Epoch 0 : 207 / 2000
Epoch 1 : 209 / 2000
Epoch 2 : 209 / 2000
Epoch 3 : 209 / 2000
Epoch 4 : 209 / 2000
...
Epoch 145 : 234 / 2000
Epoch 146 : 234 / 2000
Epoch 147 : 429 / 2000
Epoch 148 : 234 / 2000
Epoch 149 : 234 / 2000

I think this has to to with the sigmoid function which gets very flat when close to one and zero. But what happens at this point when the mean of the weights and biases is 0.28? Why is there such a steep drop in the number of recognized digits? And why are there outliers like the 429 above?


Solution

  • Initialization plays a big role in training networks. A good initialization can make training and convergence a lot faster, while a bad one can make it many times slower. It can even allow or prevent convergence at all.

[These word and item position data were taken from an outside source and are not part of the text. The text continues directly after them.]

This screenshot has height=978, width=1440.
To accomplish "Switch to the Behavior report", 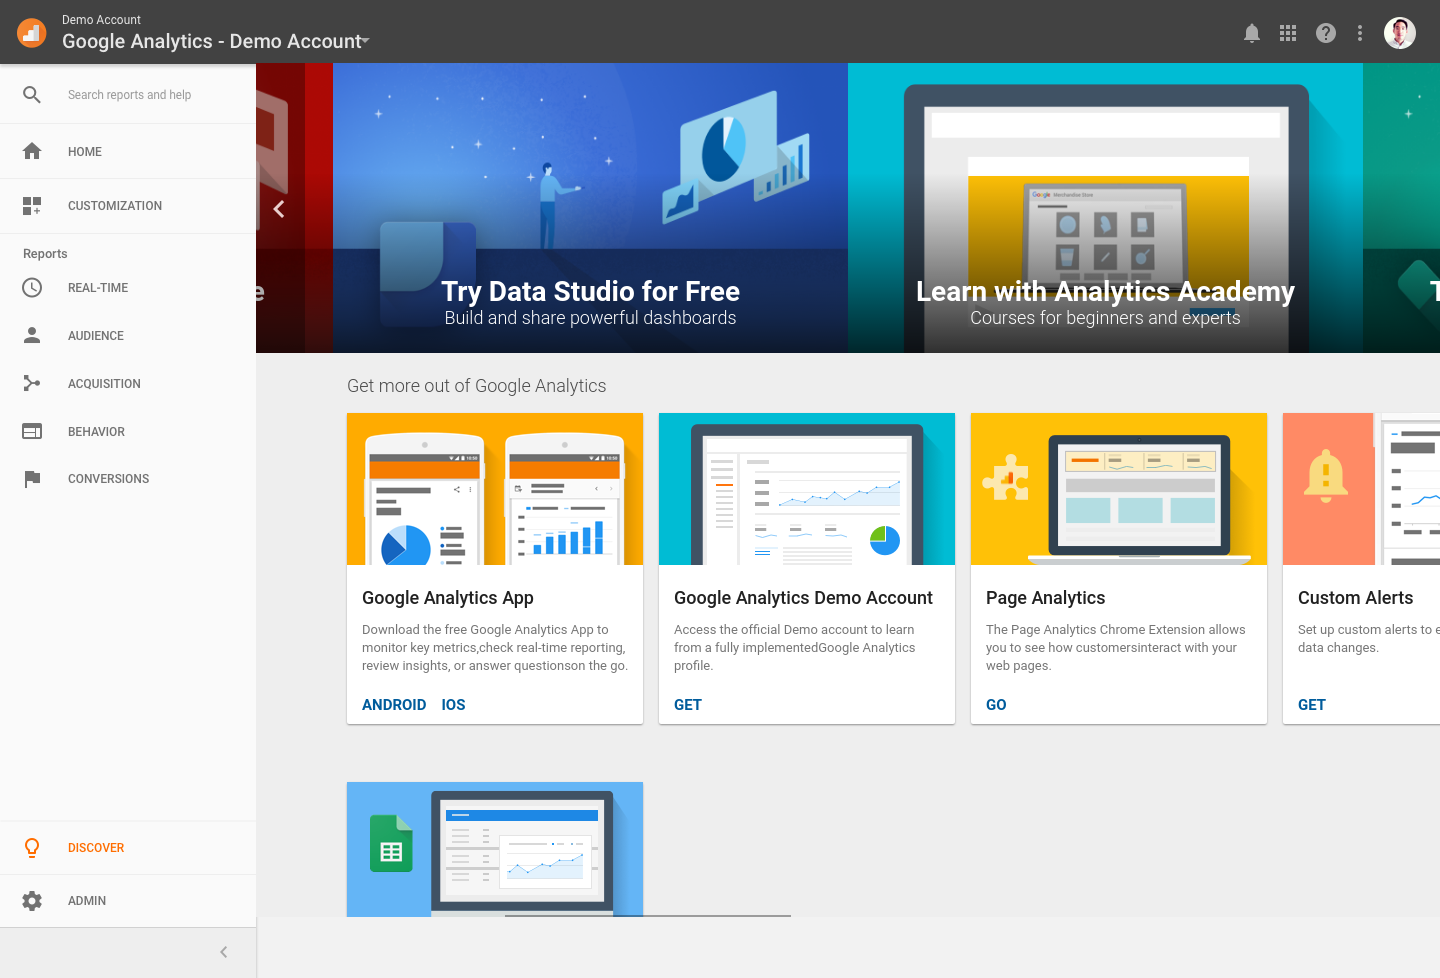I will tap(32, 431).
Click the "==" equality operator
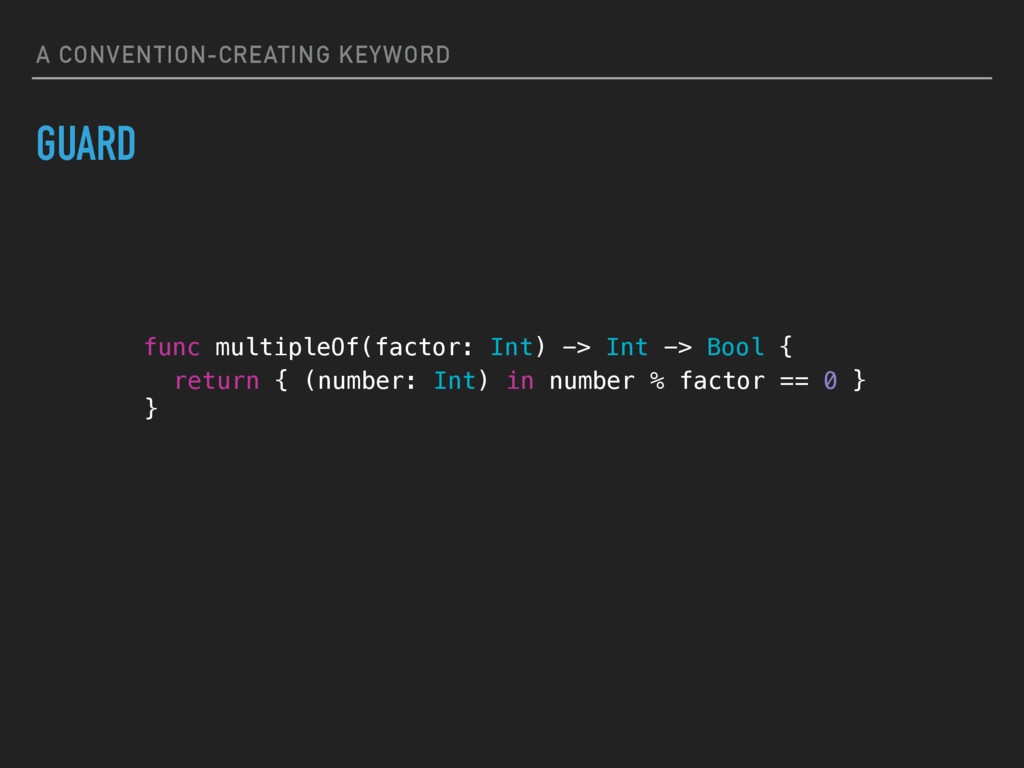Viewport: 1024px width, 768px height. coord(793,381)
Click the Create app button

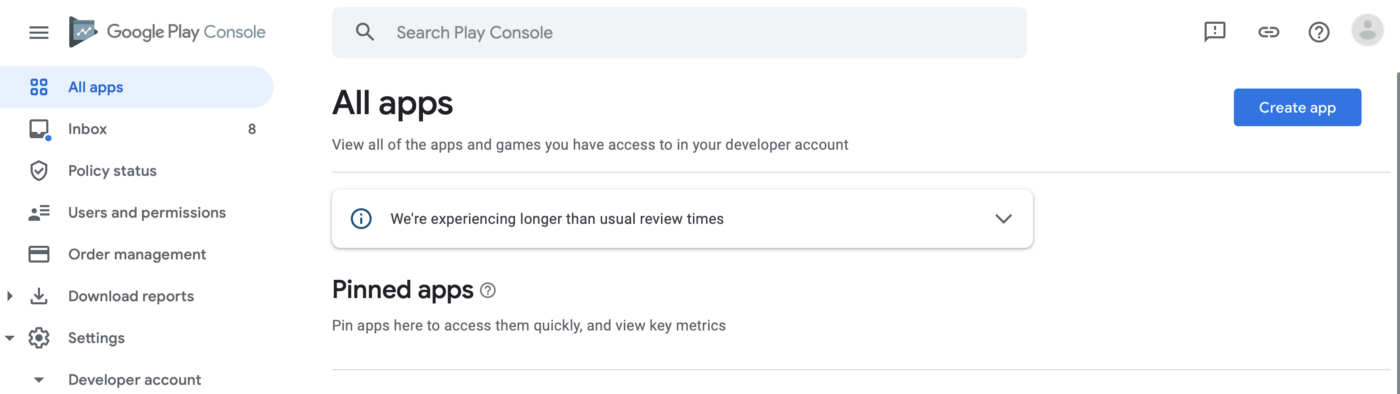(1297, 107)
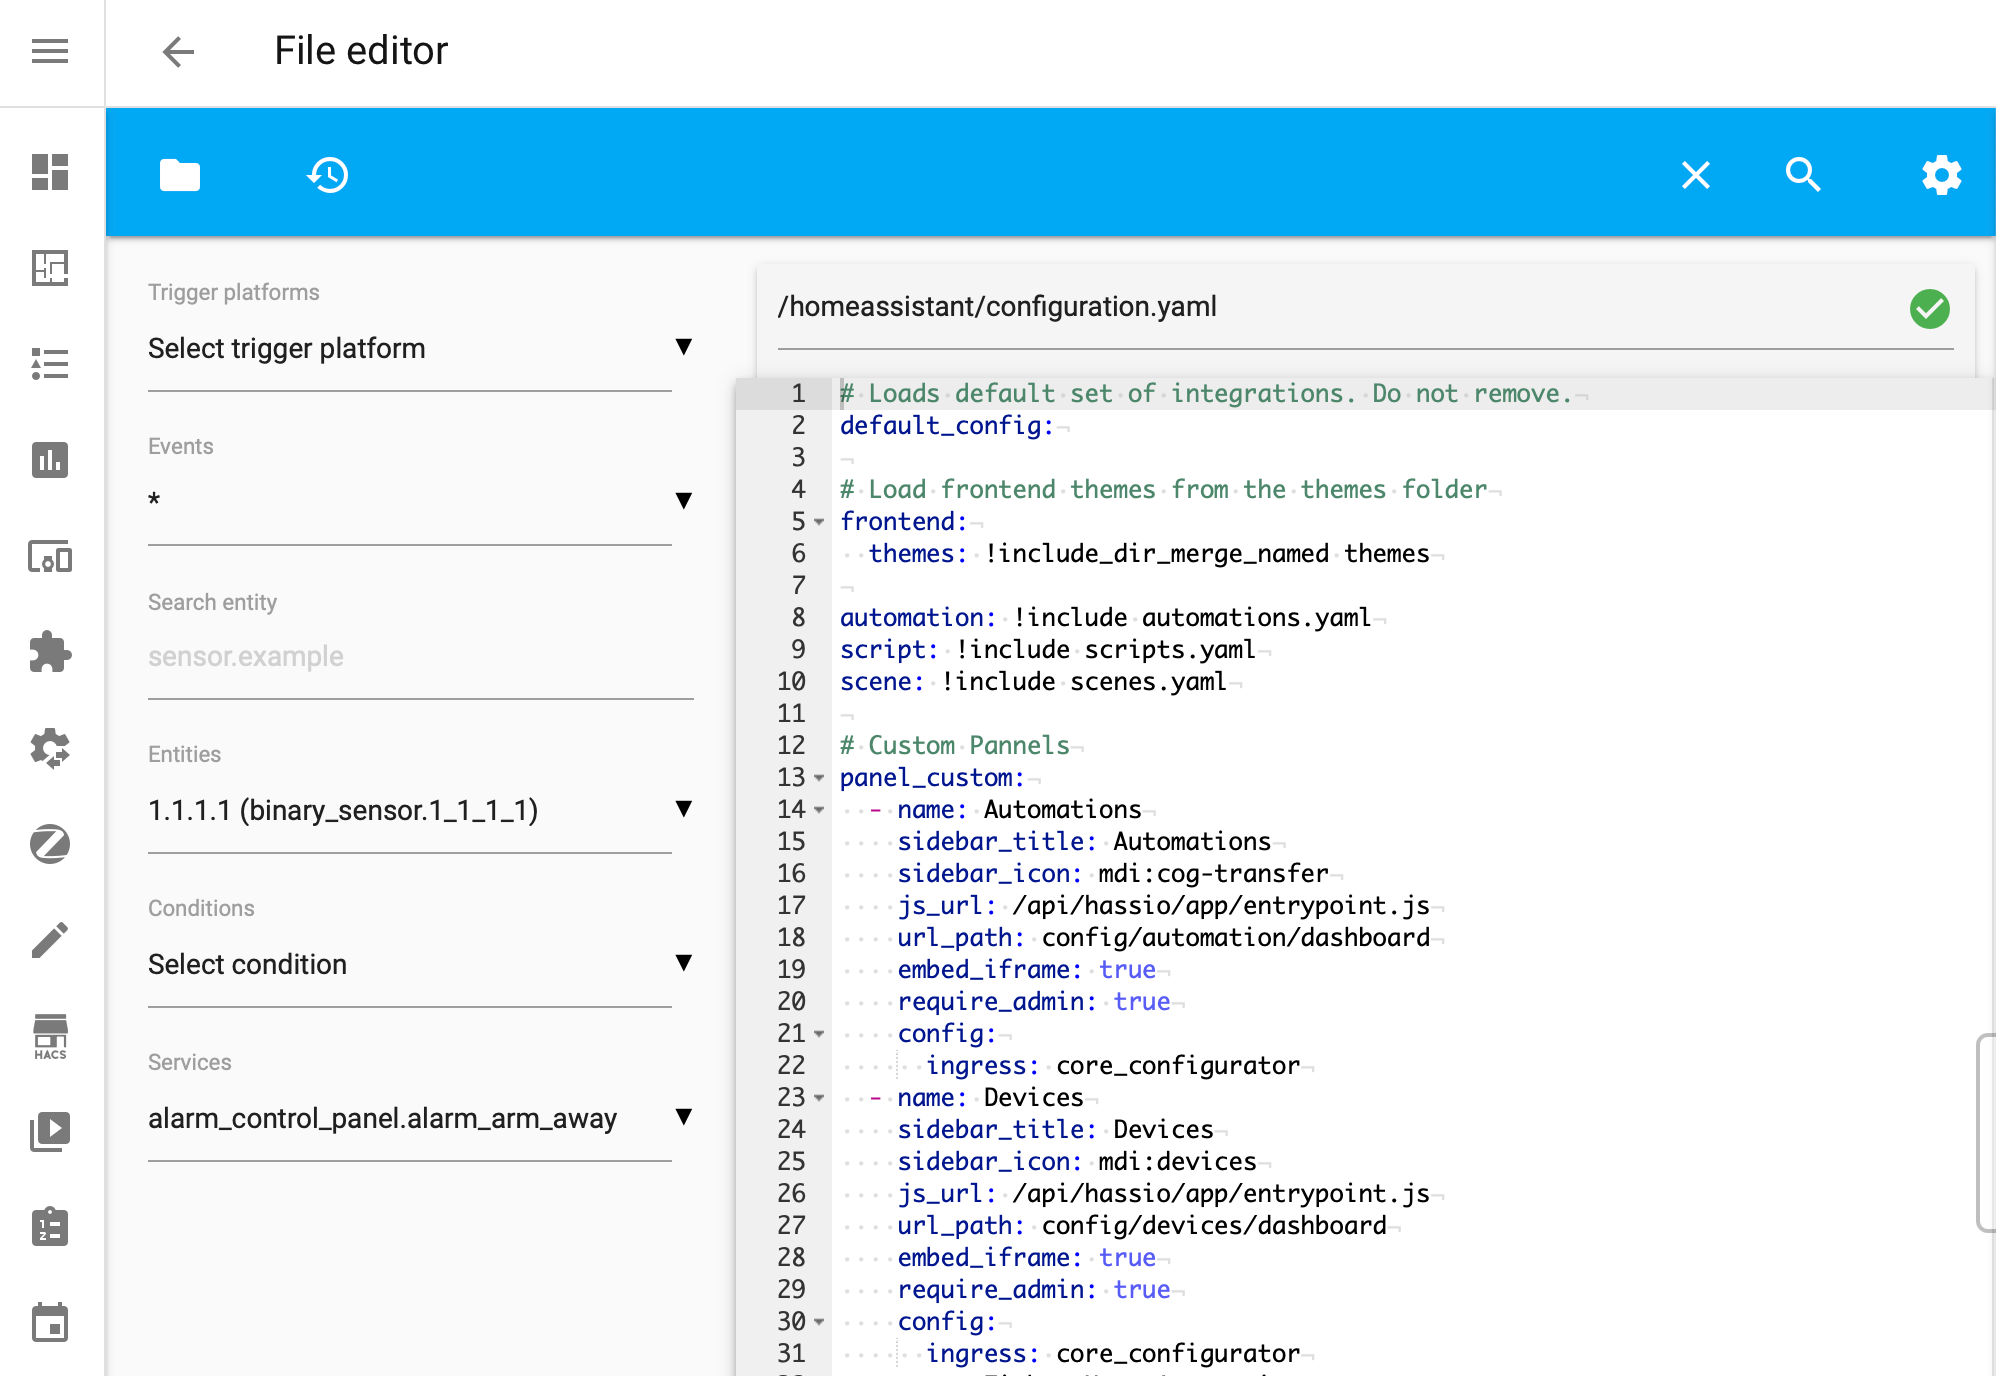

    You might want to read this fr some more information on the topic
    https://towardsdatascience.com/weight-initialization-in-neural-networks-a-journey-from-the-basics-to-kaiming-954fb9b47c79

    By adding 0.27 to all weights and biases you probably shift the network away from the optimal solution and increase the gradients. Depending on the layer count this can lead to exploding gradients. Now you have very big updates of weights every iteration. What could be happening is that you have some weight that is 0.3 (after adding 0.27 to it) and we say the optimal value would be 0.1. Now you get a update with -0.4, now you are at -0.1. The next update might be 0.4 (or something close) and you are back at the original problem. So instead of going slow towards the optimal value, the optimizations just overshoots everything and bounces back and forth. This might be fixed after some time or can lead to no convergence at all since the network just bounces around.

    Also in general you want biases to be initialized to 0 or very close to zero. If you try this further you might want to try not adding 0.27 to biases and setting them to 0 or something close to 0 initially. Maybe by doing this it can actually learn again.